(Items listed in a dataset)
<<<<

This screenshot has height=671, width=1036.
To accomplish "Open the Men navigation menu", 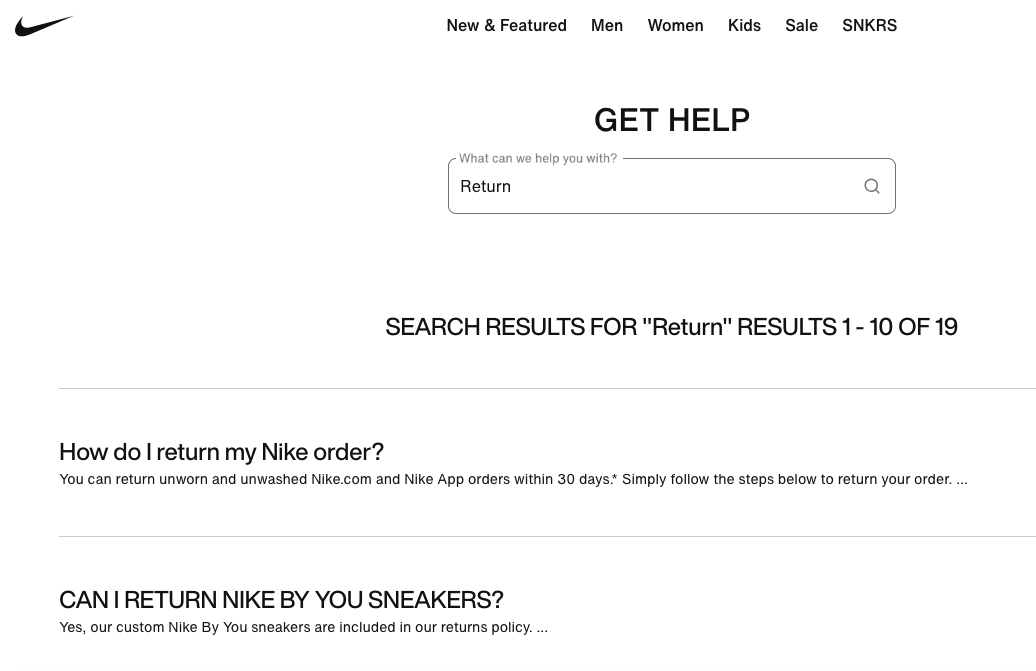I will pyautogui.click(x=607, y=26).
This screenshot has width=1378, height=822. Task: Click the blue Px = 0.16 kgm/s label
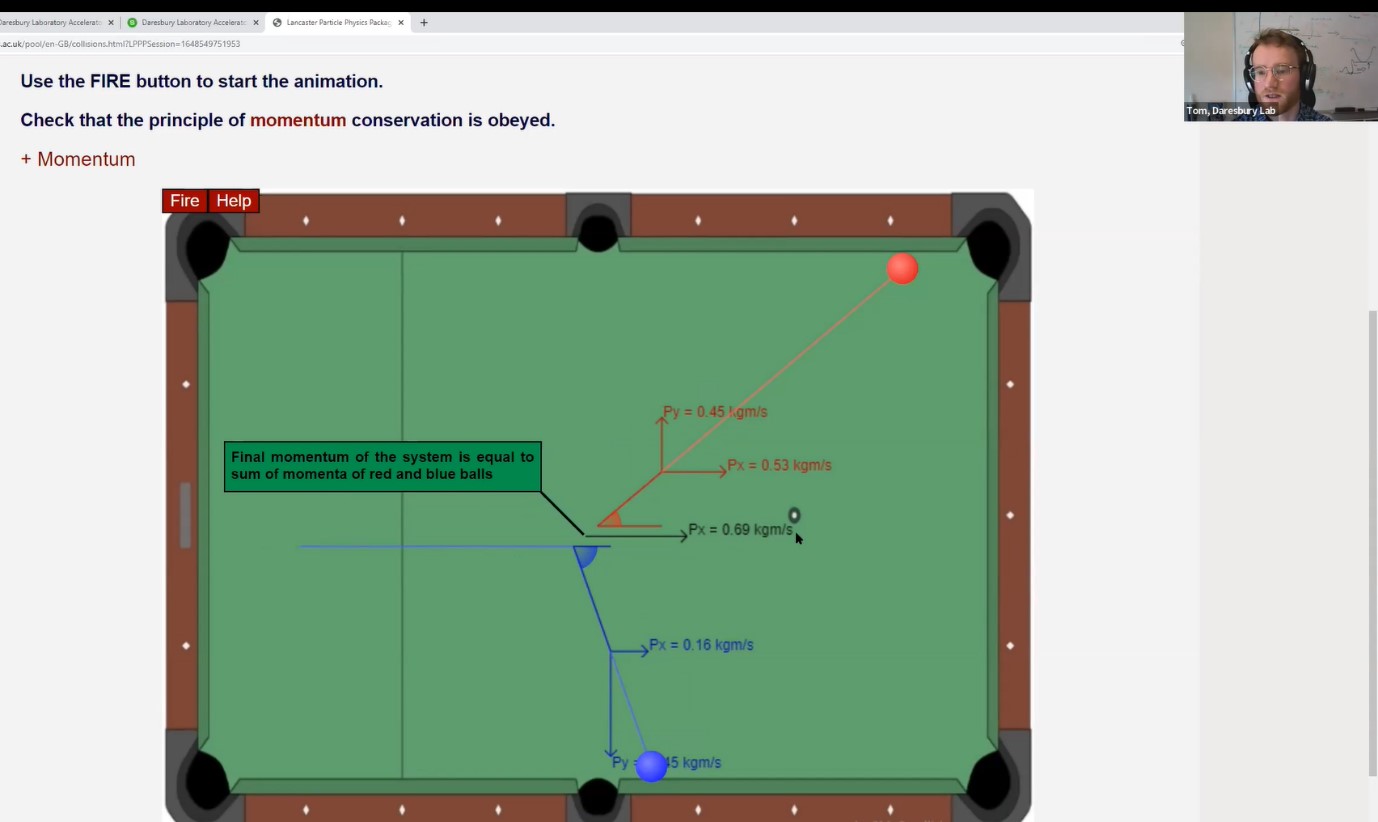click(x=702, y=645)
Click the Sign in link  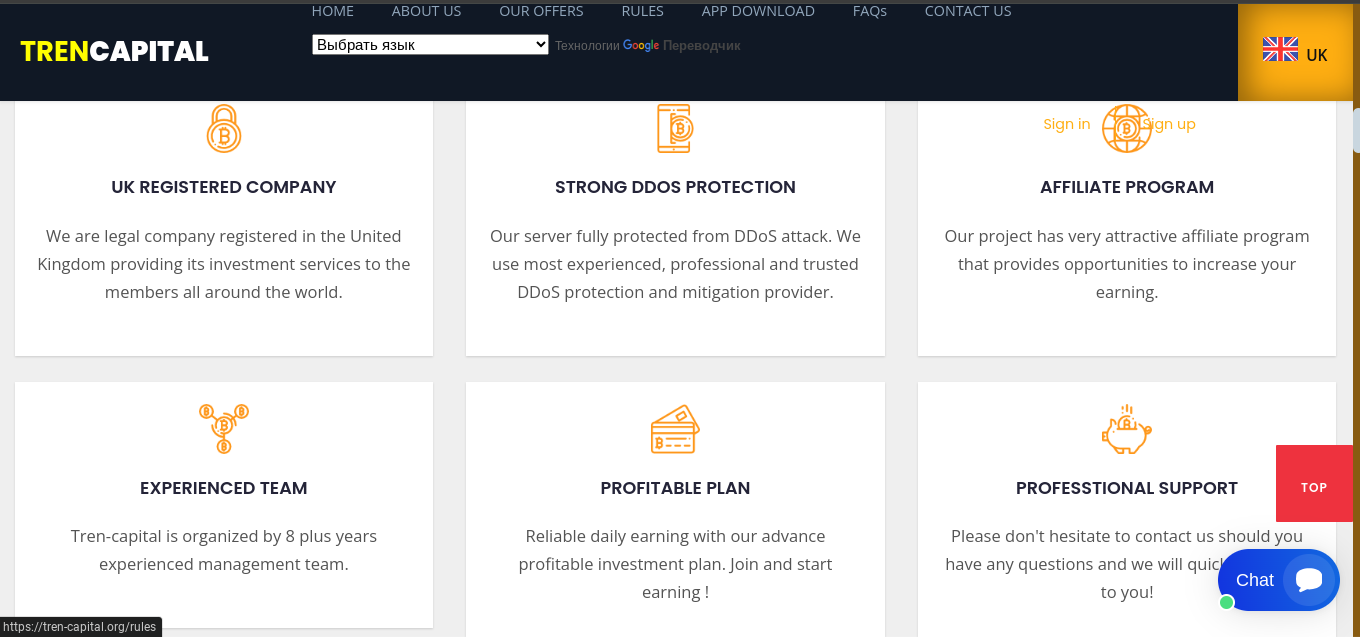[1066, 124]
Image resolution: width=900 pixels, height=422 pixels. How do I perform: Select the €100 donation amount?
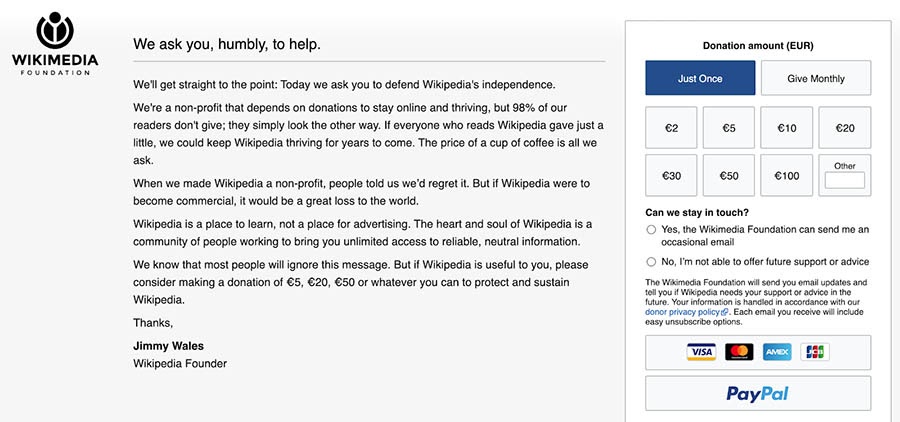coord(787,176)
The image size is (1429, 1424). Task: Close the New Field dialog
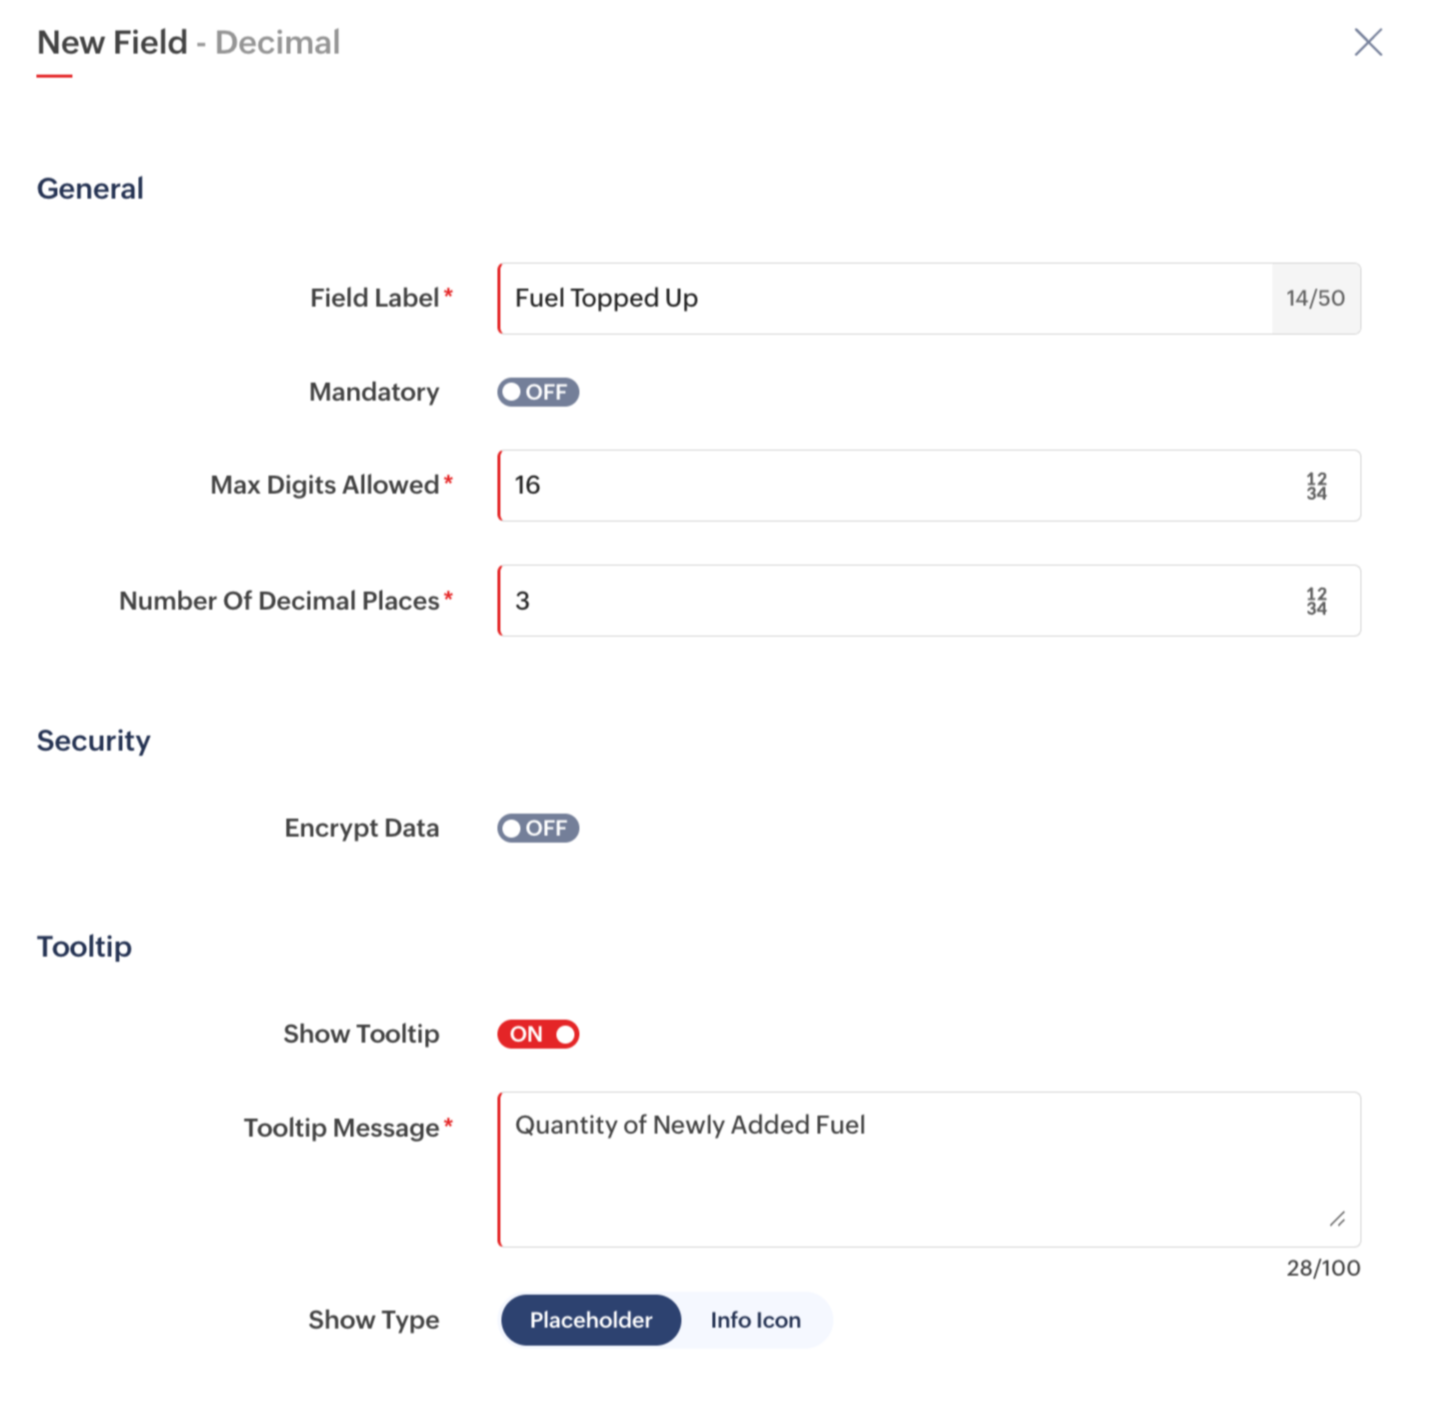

>>>>

§ What to do: Nothing but the lines from the line containing "Image resolution: width=900" through the last line of the records above is to be extracted, exactly and with no pictures.

§ Solution to this exercise:
Image resolution: width=900 pixels, height=422 pixels. How do I perform: Select the €100 donation amount?
coord(787,176)
The image size is (1429, 1424). Task: Close the New Field dialog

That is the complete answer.